Listing on locating items on screens:
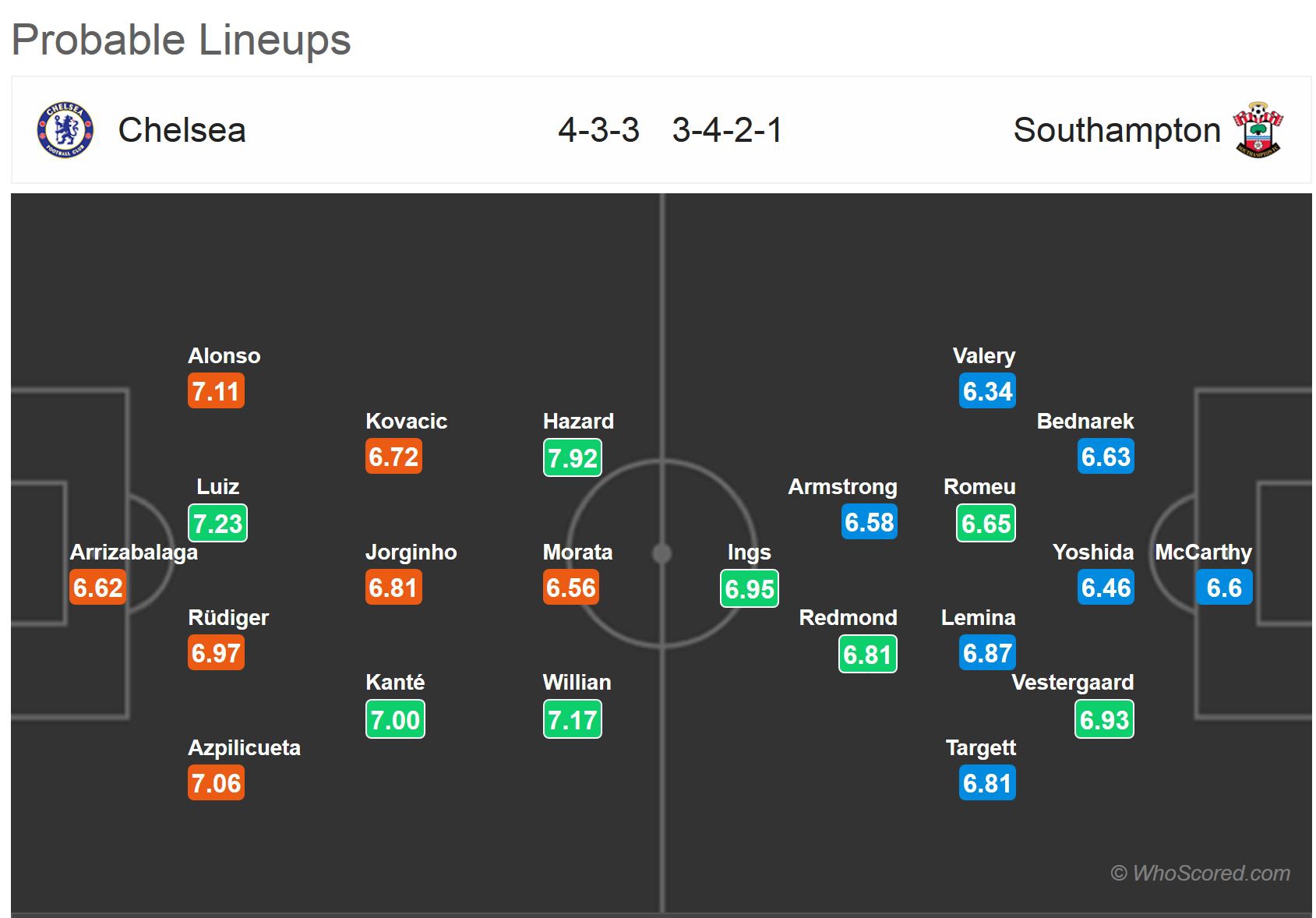Click the WhoScored.com watermark
The height and width of the screenshot is (918, 1316).
tap(1200, 873)
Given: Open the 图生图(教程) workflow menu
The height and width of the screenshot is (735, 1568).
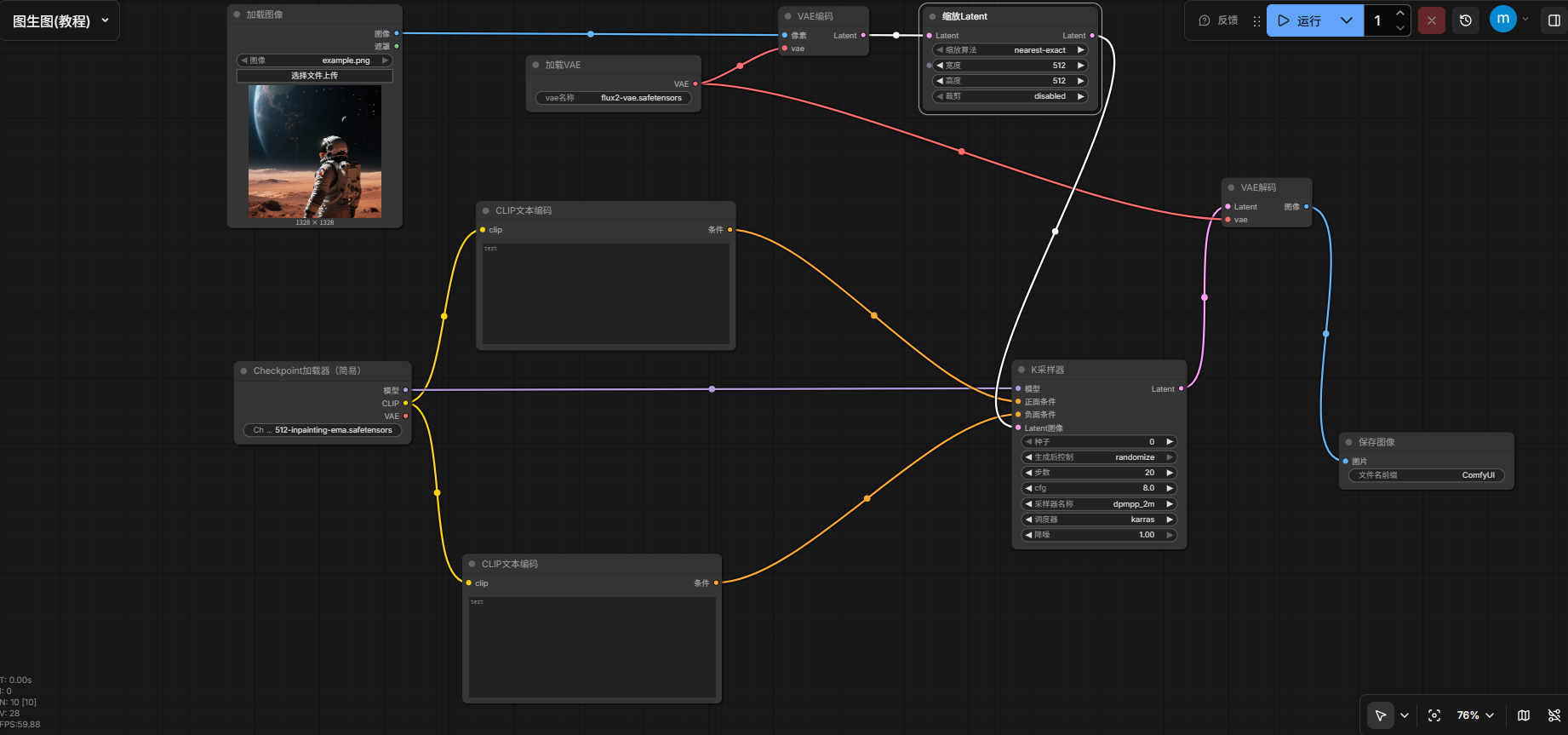Looking at the screenshot, I should pos(60,20).
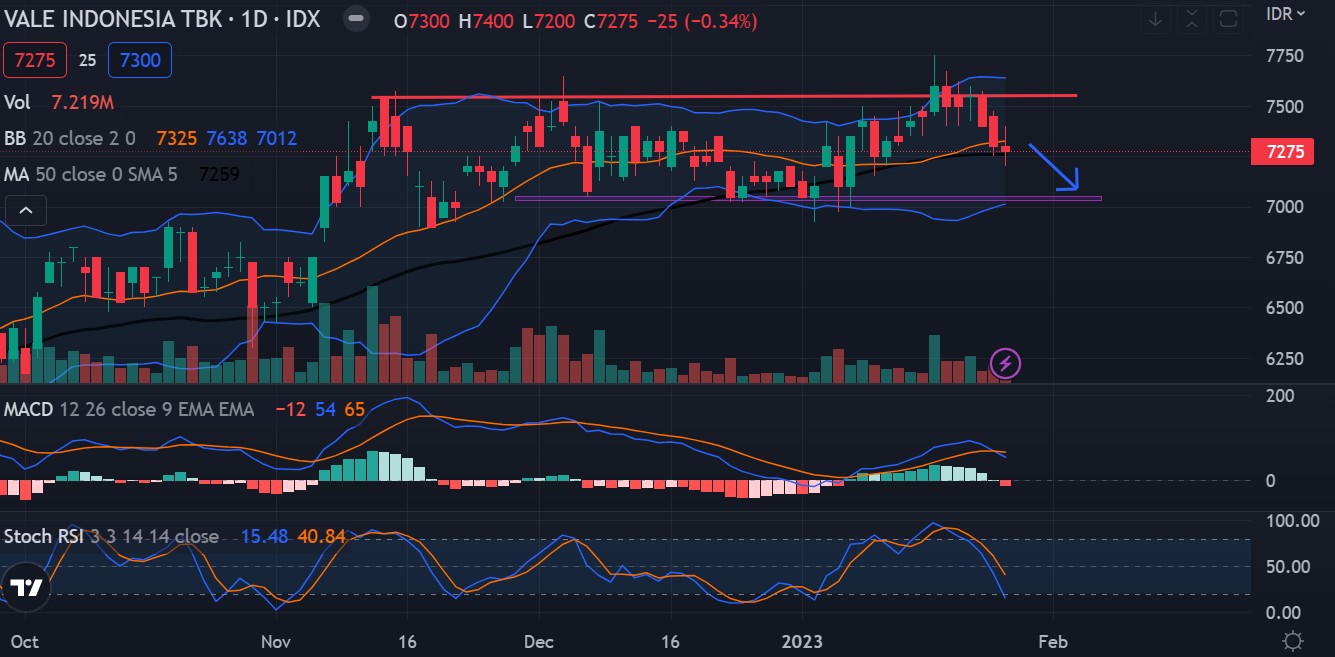The image size is (1335, 657).
Task: Click the download chart image icon
Action: [1154, 19]
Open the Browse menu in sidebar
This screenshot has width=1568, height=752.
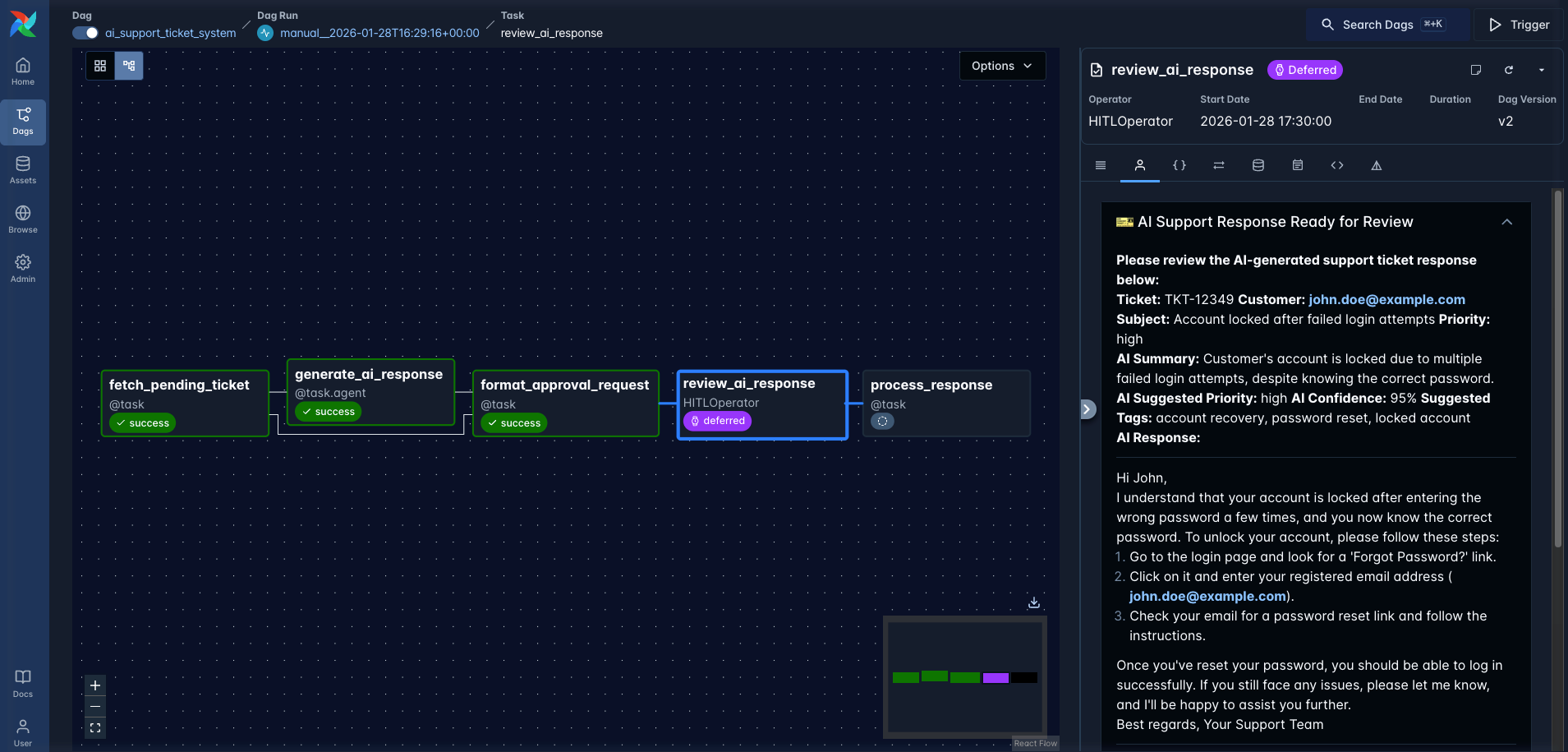click(x=23, y=219)
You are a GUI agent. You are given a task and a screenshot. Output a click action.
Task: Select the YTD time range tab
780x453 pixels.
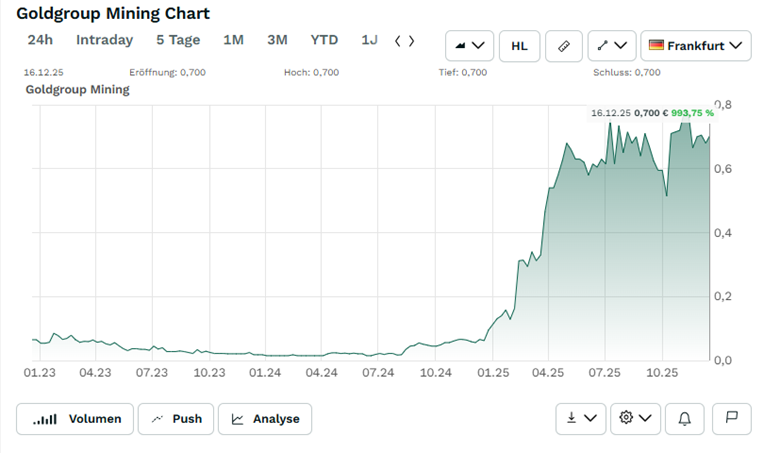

:: DIRECTIONS ::
Transcribe everything in the listing from the line containing "You are a GUI" down to the end of the listing, leaving out any pictures.

:: WORKED ANSWER ::
You are a GUI agent. You are given a task and a screenshot. Output a click action.
Task: Select the YTD time range tab
780x453 pixels.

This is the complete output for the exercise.